■ **Document**:
I believe there is a way to cure the real thing, to work with higher level constructs that both bridge the gap between our goals and our software while producing less code (so less probability for human errors, so less testing), and implement those constructs in a more native way so that it scales naturally well.
Alexander Snaps · June 26, 2008 at 6:44 pm
I would tend to agree with Rick. Especially as the multi-core systems are rising and today developers don’t have the tools to address this…
It is an industry driving force already, and while many of us stick their head in the sand, we will have to face it, rather sooner than later. Function oriented programming languages might be a solution and hence might gain a whole lot of popularity. Scala already being labeled as Java 3 by “people”…
Sébastien · June 26, 2008 at 6:53 pm
It’s interesting because it seems like a schism between people favoring the intrinsic “performance” of software paradigms and those who favor the “usability” of it. And I have the impression that both directions are antagonist, like you can’t have a paradigm that is both intuitive and optimized.
As far as I’m concerned, when I realize that there is about the same calculation power in an iPod as what Appollo had in their ship when they landed on the moon, I tend to think that optimization is not and will never be a mainstream issue IN SOFTWARE. That’s why I don’t think that a paradigm whose primary purpose if to make things more performant or mathematically more correct will not solve what seems to me as our main issue: software usefulness.
Alexander Snaps · June 26, 2008 at 7:07 pm
This isn’t really performance related… While it does also address it.
Yet multi-core systems are becoming (oh wait, they already are) reality! And multi-threading as always been something (especially in UI) developers had to address, particularly in the gaming industry. Yet concurrency is a complex topic and you can’t really expect having every average developer deal with it correctly, especially in OO. The situation is simply there and functional programming addresses it. This just correlates well. Now if this (r)evolution is leading us down the right path, I have no clue… Hopefully there isn’t just a single path! Still, mathematicians will always tell you that functions are better suited to model the world than our objects…
Ricky Clarkson · June 27, 2008 at 12:32 am
Functional programming doesn’t mean that you have to think about your customer’s problems purely in terms of functions and lambdas any more than OOP means that you have to think in terms of message passing and inheritance. We programmers have a tool called abstraction. Given a language with only lambda and a few other primitives, you can build datatypes, give them names, associate operations with them, etc. You could even call them objects.

■ **Job a**: Summarize the discussion in three sentences.

■ **Data entries**:
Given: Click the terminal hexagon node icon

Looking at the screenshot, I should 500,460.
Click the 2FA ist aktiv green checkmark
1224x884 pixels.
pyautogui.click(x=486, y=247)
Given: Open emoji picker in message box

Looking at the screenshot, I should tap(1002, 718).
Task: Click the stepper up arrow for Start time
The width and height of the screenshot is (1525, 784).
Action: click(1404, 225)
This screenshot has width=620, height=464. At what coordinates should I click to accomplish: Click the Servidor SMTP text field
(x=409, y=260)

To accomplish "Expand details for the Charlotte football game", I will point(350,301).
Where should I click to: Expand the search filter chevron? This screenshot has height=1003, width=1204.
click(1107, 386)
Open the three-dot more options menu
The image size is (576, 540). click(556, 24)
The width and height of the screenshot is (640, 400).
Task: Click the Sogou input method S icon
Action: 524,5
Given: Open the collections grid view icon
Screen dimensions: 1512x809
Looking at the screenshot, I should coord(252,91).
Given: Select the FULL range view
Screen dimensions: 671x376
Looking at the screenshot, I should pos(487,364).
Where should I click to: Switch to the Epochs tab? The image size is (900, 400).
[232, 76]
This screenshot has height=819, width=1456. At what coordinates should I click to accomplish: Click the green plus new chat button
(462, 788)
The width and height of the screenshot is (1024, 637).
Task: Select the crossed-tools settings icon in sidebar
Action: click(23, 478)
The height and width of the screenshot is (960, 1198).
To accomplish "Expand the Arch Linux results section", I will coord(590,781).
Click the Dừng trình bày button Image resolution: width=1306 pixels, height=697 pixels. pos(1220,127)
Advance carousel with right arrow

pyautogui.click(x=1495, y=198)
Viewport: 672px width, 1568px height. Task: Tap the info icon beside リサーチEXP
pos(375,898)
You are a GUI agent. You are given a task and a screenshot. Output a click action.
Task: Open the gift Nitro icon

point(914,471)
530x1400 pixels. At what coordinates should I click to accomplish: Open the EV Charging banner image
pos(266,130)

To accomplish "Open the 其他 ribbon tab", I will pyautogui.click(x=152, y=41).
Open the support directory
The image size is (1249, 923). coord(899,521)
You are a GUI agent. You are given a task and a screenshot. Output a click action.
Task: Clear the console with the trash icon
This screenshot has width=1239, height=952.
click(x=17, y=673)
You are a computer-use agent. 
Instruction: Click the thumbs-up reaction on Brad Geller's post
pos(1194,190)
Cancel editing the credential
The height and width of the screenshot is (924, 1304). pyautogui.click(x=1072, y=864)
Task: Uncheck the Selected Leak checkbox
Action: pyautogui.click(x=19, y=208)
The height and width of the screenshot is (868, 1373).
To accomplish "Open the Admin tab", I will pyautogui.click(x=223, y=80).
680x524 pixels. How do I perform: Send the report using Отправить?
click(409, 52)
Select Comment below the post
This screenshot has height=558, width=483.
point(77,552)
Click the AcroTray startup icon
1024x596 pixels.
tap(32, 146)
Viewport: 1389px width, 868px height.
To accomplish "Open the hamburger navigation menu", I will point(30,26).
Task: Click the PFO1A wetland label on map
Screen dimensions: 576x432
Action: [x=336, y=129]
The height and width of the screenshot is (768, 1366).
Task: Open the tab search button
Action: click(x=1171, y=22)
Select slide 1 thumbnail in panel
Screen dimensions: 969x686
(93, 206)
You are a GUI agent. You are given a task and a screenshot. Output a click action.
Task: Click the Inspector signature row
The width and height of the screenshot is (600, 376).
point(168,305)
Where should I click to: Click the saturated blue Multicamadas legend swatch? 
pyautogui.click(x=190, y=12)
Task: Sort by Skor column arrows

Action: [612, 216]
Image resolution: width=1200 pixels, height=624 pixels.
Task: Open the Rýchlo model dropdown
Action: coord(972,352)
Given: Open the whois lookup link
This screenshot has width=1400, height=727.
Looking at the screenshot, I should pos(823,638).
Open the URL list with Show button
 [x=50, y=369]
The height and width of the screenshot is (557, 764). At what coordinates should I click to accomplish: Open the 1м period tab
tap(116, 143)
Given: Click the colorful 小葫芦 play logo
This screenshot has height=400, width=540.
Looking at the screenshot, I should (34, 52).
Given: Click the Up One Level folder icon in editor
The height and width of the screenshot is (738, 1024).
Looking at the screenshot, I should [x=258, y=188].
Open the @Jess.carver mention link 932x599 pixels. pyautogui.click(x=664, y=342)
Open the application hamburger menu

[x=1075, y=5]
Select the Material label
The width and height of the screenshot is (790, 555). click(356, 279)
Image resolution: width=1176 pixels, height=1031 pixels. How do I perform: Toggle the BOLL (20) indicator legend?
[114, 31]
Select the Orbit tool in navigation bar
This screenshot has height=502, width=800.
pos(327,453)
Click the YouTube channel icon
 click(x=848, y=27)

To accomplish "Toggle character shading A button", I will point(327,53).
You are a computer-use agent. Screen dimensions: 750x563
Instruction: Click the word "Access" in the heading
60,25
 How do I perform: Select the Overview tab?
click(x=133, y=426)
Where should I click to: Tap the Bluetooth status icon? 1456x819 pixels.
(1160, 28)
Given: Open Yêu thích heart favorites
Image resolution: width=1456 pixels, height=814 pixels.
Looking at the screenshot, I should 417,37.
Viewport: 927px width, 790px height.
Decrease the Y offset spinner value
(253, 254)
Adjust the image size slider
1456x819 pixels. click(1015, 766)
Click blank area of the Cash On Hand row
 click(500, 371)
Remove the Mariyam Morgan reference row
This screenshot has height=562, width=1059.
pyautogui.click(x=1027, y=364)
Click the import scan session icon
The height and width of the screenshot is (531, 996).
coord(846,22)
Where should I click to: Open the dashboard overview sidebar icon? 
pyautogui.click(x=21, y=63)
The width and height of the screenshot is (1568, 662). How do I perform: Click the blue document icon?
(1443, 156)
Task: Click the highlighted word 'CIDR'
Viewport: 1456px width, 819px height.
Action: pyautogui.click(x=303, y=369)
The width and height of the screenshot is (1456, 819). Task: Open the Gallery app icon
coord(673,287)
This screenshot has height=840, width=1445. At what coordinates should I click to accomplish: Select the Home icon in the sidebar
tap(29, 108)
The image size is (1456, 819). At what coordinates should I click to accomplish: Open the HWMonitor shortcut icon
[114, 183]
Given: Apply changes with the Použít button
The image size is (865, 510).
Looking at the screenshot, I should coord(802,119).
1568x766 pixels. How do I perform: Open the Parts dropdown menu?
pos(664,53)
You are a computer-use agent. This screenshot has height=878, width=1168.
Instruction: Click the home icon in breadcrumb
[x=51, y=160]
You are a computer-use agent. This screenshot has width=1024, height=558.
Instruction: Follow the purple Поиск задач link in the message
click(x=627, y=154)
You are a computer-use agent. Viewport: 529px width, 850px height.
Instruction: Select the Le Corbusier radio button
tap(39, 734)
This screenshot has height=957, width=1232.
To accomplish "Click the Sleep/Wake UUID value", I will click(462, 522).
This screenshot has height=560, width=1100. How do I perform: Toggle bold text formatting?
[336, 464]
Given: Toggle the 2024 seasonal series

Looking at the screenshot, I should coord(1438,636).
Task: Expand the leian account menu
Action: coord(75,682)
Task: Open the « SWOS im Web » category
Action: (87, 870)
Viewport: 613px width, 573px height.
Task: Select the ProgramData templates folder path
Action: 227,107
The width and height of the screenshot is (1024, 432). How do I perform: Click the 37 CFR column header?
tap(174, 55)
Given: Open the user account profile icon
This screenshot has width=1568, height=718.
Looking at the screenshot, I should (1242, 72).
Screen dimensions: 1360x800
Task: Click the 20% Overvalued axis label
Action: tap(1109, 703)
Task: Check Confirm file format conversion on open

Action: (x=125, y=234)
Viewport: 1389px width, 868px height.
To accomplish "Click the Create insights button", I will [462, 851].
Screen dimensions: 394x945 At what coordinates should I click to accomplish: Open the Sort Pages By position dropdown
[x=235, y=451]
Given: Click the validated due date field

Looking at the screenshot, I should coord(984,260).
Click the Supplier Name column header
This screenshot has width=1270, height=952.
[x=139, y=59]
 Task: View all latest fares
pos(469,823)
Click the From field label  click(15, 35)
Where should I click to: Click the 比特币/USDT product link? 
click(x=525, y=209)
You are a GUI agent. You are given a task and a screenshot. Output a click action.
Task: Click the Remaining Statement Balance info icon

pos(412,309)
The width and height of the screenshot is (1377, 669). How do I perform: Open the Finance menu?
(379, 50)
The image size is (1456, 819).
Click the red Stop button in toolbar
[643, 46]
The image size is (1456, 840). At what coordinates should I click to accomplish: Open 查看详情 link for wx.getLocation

■ **Job b**: Arrange the part of the listing that opens with the line containing "The width and height of the screenshot is (1456, 819)." and closes with the line containing "[x=51, y=160]" as a numbered list, leaving out blank lines.

■ **Written answer a**: The discussion opens with the view that higher-level constructs producing less code could bridge the gap between goals and software, and Alexander Snaps adds that rising multi-core systems leave developers without tools, so functional programming languages might be a solution. Sébastien counters that optimization will never be a mainstream issue in software and that the main issue is software usefulness, while Snaps replies that concurrency is a complex topic and that functional programming addresses it. Ricky Clarkson notes that functional programming no more confines thinking to functions and lambdas than OOP confines it to message passing and inheritance, since abstraction lets programmers build named datatypes and associate operations with them.

■ **Written answer b**:
1. The width and height of the screenshot is (1456, 819). Task: Open the Gallery app icon
2. coord(673,287)
3. This screenshot has height=840, width=1445. At what coordinates should I click to accomplish: Select the Home icon in the sidebar
4. tap(29, 108)
5. The image size is (1456, 819). At what coordinates should I click to accomplish: Open the HWMonitor shortcut icon
6. [114, 183]
7. Given: Apply changes with the Použít button
8. The image size is (865, 510).
9. Looking at the screenshot, I should coord(802,119).
10. 1568x766 pixels. How do I perform: Open the Parts dropdown menu?
11. pos(664,53)
12. You are a computer-use agent. This screenshot has height=878, width=1168.
13. Instruction: Click the home icon in breadcrumb
14. [x=51, y=160]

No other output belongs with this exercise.